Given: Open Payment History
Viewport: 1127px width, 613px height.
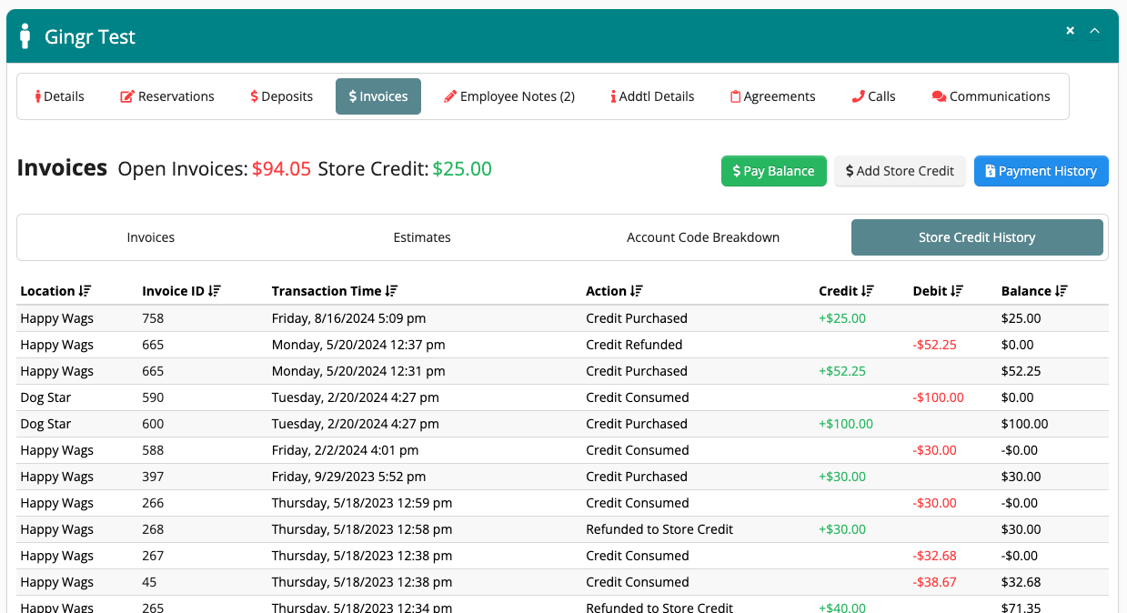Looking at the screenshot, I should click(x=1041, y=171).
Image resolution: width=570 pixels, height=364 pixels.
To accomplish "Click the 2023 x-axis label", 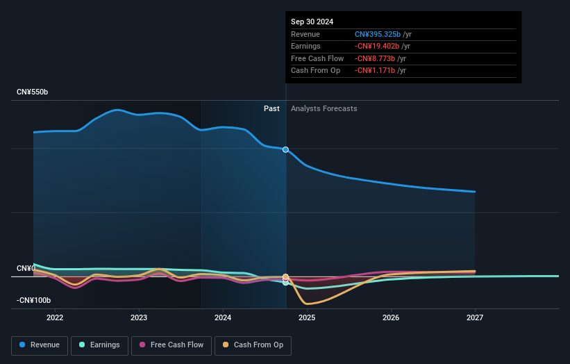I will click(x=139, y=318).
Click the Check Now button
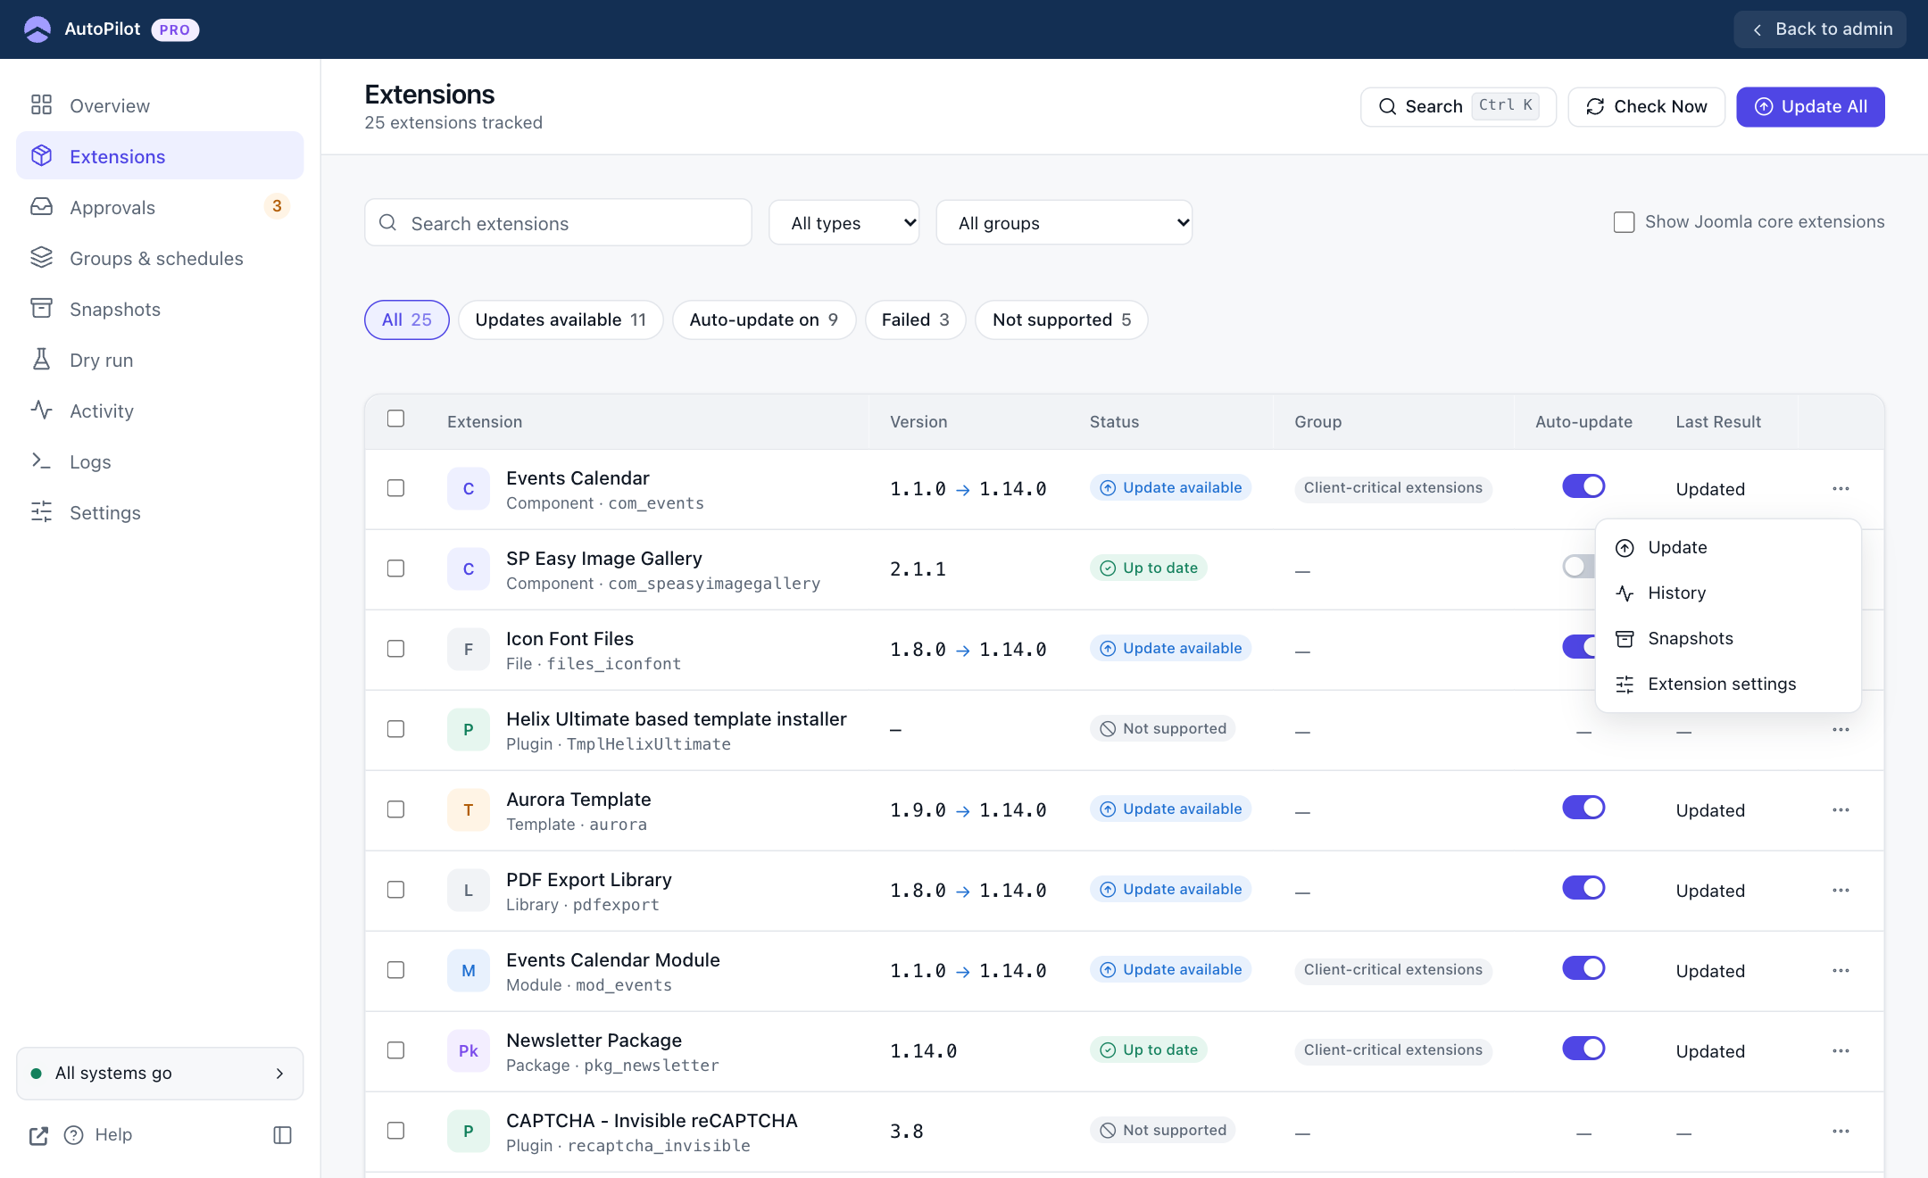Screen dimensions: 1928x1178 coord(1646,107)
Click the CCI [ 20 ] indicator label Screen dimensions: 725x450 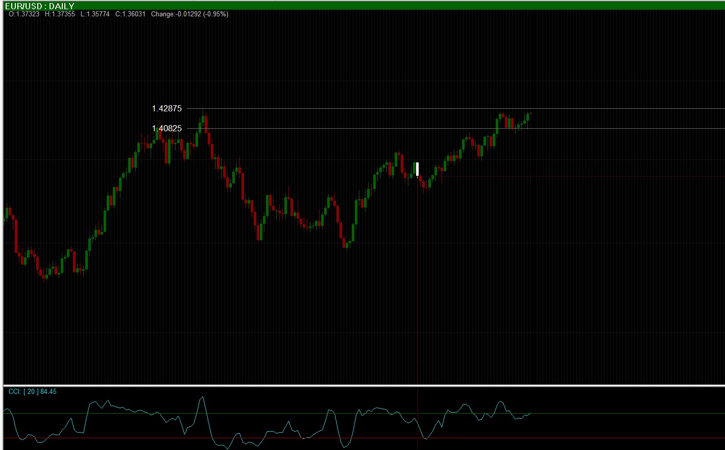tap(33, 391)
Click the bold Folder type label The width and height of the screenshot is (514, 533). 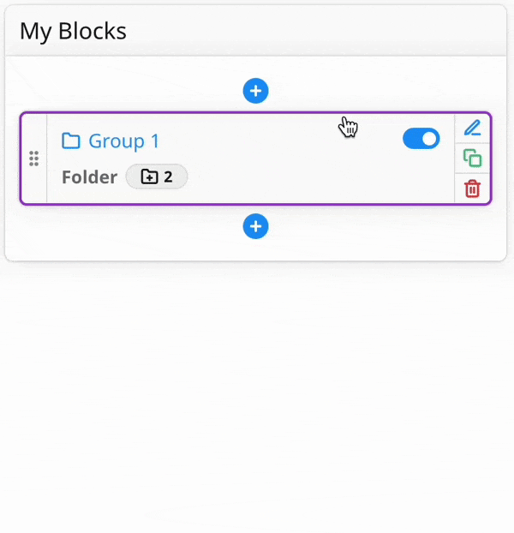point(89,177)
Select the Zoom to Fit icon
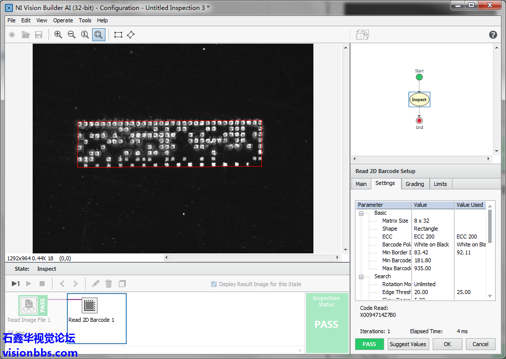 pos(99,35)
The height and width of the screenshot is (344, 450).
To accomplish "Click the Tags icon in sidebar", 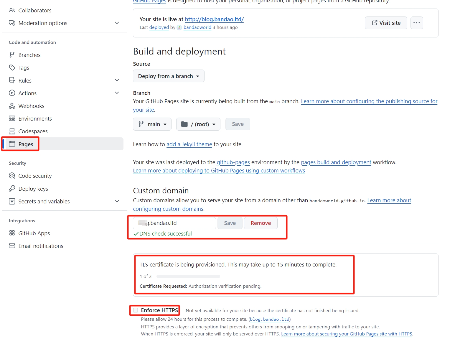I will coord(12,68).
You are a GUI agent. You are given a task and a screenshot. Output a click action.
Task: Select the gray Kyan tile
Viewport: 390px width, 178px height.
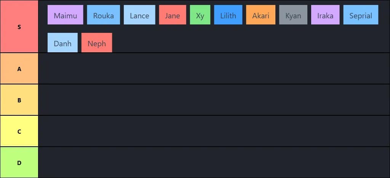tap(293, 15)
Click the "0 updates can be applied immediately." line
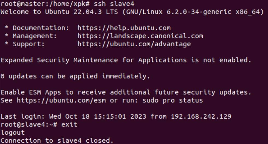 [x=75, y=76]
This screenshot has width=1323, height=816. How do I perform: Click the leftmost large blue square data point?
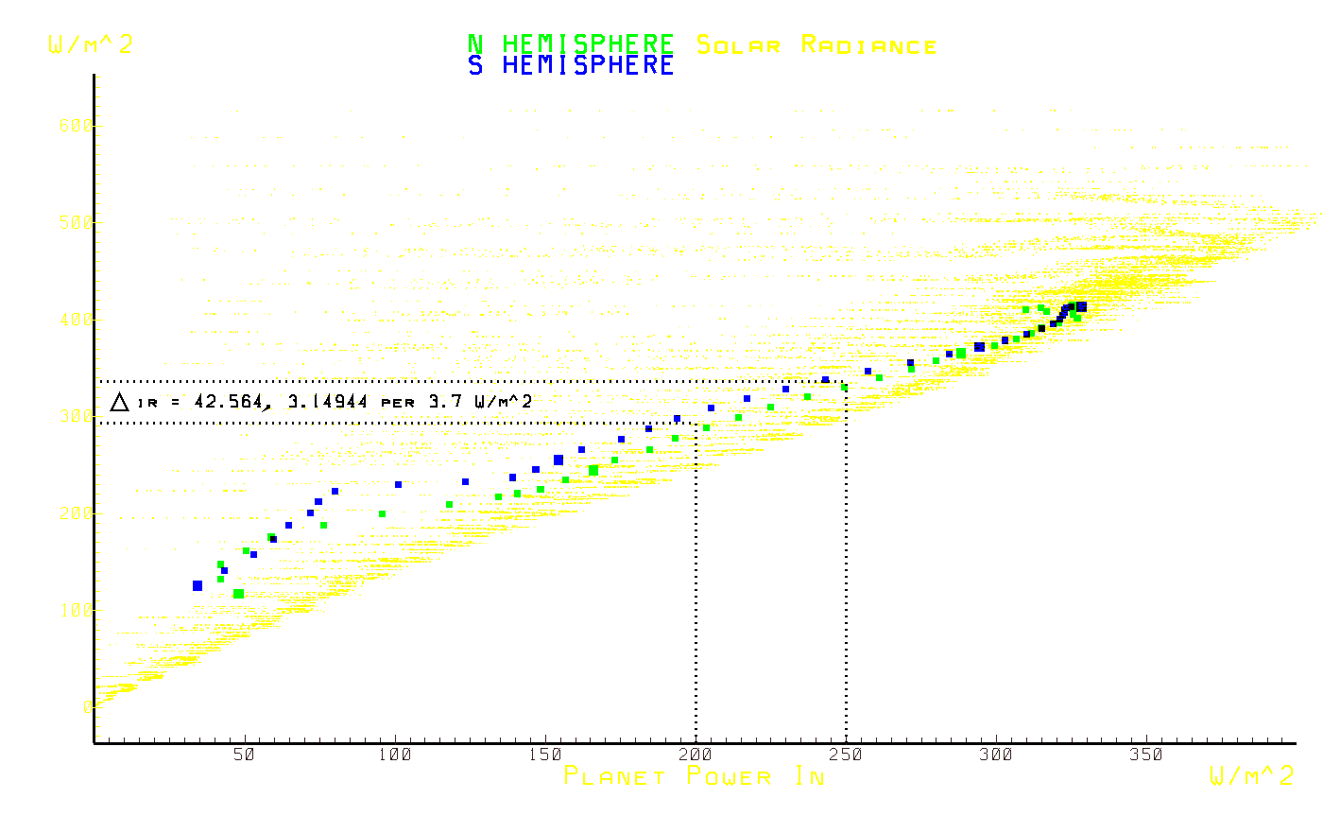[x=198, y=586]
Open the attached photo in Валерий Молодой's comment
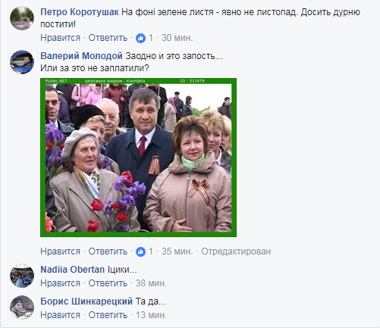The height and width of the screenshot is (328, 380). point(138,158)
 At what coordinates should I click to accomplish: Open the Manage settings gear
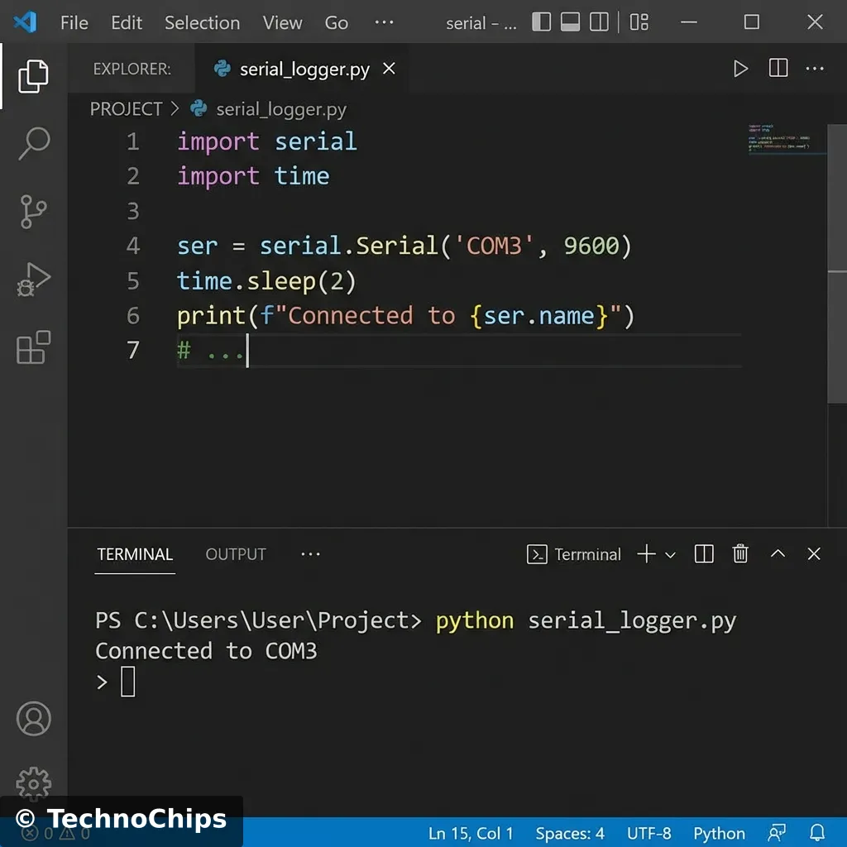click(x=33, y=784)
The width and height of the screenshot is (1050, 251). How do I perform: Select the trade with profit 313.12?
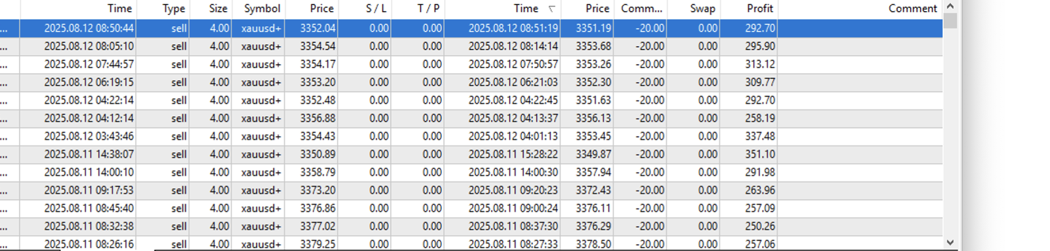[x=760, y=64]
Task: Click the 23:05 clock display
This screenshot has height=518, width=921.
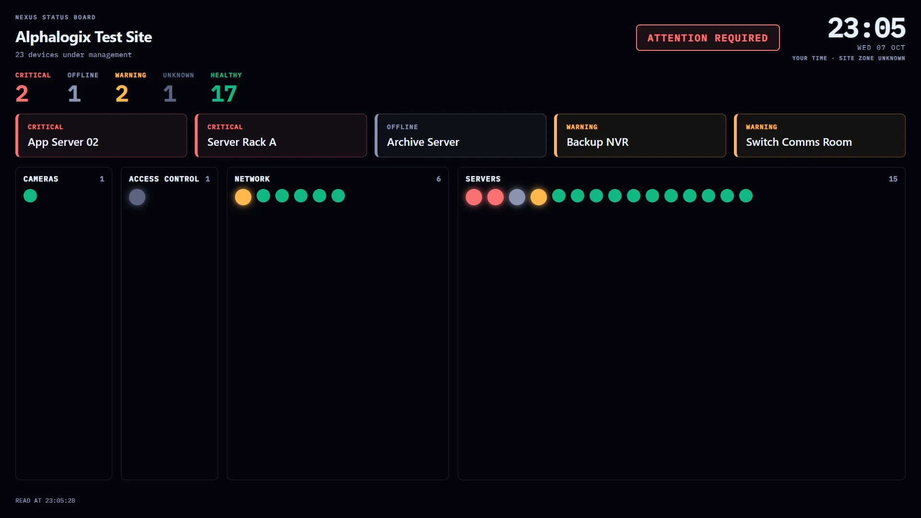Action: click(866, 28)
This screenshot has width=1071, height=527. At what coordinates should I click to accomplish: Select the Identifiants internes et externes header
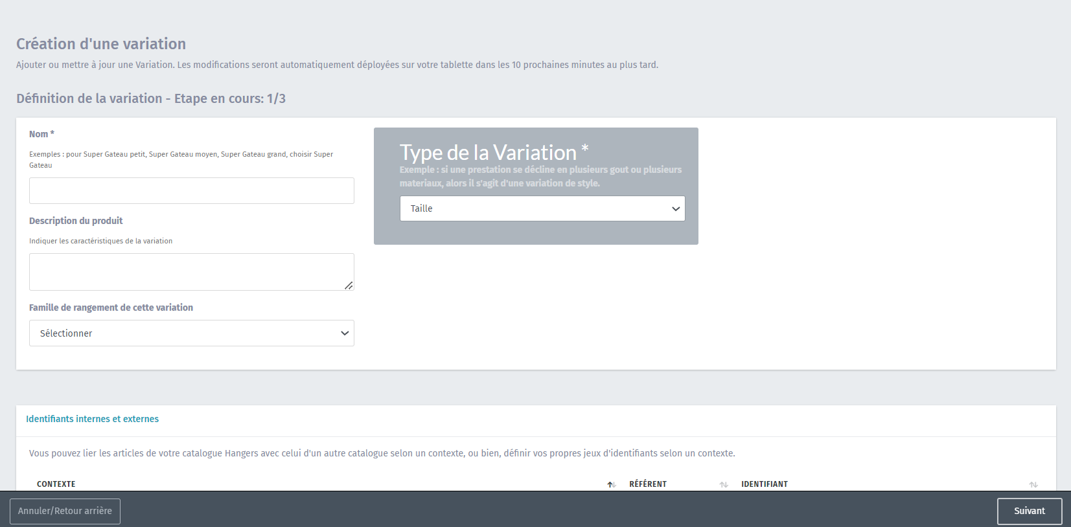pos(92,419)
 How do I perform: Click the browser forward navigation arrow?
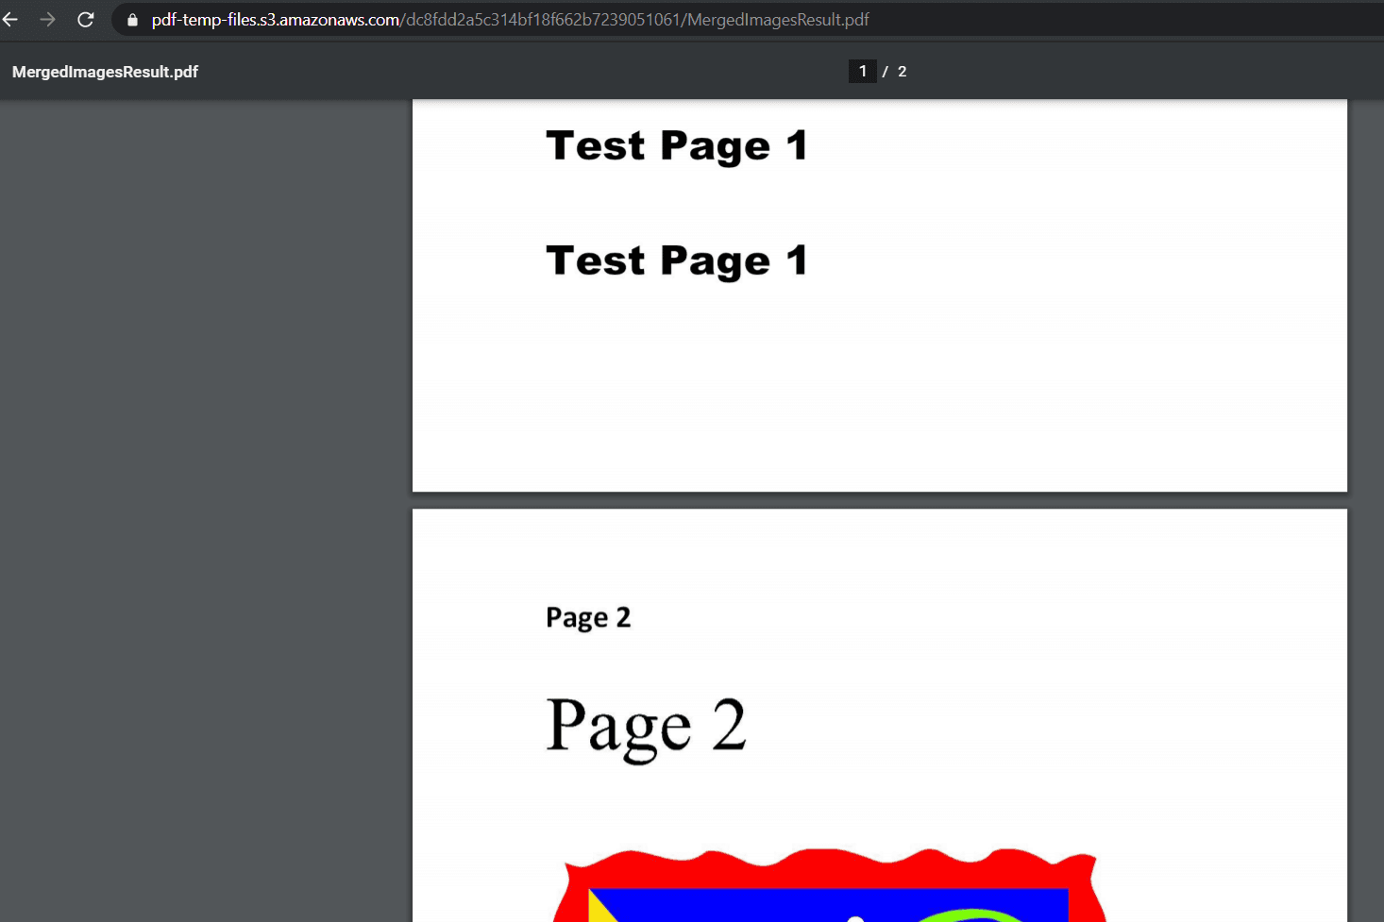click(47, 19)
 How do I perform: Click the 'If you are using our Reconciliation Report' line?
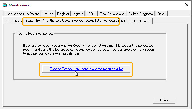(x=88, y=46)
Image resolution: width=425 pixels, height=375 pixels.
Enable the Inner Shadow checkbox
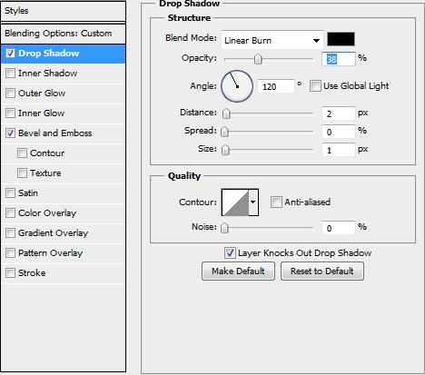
· · ·
▸ **Problem description**:
For each line above that contains the word "pixels", make a copy.

▸ **Output below**:
Image resolution: width=570 pixels, height=364 pixels.
Image resolution: width=425 pixels, height=375 pixels.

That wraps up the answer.